TRY IT:
Tally the lines below that contain the word "will", and give only that number.

GIVEN RECORDS:
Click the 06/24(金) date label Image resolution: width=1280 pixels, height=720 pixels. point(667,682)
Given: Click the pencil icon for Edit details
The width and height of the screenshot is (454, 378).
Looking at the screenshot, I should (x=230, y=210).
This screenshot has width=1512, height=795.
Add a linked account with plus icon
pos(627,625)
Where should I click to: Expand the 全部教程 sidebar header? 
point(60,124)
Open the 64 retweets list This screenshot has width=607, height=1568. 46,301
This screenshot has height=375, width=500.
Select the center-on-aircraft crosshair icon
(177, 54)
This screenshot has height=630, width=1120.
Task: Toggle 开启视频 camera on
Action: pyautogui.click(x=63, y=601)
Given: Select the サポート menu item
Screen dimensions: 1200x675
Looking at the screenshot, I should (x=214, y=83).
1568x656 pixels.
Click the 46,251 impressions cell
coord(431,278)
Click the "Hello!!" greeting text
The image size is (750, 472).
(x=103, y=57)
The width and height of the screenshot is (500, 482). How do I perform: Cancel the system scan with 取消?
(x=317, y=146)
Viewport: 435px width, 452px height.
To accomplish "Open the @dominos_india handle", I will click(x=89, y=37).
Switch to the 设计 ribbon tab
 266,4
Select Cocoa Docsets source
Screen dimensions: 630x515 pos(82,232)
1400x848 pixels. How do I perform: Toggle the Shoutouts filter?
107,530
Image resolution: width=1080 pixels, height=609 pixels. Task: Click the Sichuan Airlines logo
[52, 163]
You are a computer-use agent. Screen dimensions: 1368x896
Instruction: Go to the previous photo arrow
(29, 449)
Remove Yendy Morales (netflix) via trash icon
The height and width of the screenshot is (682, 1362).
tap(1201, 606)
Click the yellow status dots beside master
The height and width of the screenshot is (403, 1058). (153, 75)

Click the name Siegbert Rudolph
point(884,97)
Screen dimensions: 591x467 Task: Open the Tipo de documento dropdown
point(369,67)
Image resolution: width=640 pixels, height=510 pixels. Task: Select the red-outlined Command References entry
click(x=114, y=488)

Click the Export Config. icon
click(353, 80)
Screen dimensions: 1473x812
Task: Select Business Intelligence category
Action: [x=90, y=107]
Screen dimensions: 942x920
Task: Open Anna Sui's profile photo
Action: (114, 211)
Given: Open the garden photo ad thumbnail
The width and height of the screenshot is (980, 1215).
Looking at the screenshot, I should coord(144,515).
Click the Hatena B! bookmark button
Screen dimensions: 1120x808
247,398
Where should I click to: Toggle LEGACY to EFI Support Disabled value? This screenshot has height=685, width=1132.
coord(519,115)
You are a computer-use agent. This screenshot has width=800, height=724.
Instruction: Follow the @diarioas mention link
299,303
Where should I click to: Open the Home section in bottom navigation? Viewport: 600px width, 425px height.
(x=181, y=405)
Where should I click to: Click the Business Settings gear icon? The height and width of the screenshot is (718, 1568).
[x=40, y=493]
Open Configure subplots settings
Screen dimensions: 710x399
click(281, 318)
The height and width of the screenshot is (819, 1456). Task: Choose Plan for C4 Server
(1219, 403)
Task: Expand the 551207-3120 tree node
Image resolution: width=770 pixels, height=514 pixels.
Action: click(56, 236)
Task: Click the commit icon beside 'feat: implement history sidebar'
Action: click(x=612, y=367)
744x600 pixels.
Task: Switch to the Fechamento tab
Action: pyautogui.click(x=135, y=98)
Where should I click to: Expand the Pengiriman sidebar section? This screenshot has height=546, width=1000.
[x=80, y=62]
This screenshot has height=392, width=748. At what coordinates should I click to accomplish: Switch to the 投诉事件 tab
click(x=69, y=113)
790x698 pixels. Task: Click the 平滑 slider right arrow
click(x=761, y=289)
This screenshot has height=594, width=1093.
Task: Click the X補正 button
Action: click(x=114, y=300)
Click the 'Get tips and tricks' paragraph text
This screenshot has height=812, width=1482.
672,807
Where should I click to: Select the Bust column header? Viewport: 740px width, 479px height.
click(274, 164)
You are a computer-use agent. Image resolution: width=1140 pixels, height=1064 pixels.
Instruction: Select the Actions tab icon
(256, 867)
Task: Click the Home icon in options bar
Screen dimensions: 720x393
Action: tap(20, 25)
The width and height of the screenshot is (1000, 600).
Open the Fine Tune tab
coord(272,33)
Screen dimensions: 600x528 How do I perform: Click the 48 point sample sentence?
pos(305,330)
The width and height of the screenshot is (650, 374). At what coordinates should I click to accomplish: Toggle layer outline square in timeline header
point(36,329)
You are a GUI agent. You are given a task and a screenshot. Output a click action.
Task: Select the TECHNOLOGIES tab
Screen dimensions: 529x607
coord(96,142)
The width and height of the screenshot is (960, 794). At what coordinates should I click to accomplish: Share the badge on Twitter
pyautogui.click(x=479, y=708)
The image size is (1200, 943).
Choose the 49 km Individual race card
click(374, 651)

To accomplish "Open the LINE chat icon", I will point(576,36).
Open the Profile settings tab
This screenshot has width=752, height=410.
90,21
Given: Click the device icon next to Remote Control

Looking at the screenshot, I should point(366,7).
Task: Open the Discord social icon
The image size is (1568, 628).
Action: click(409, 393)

OUTPUT FOR THIS EXERCISE:
2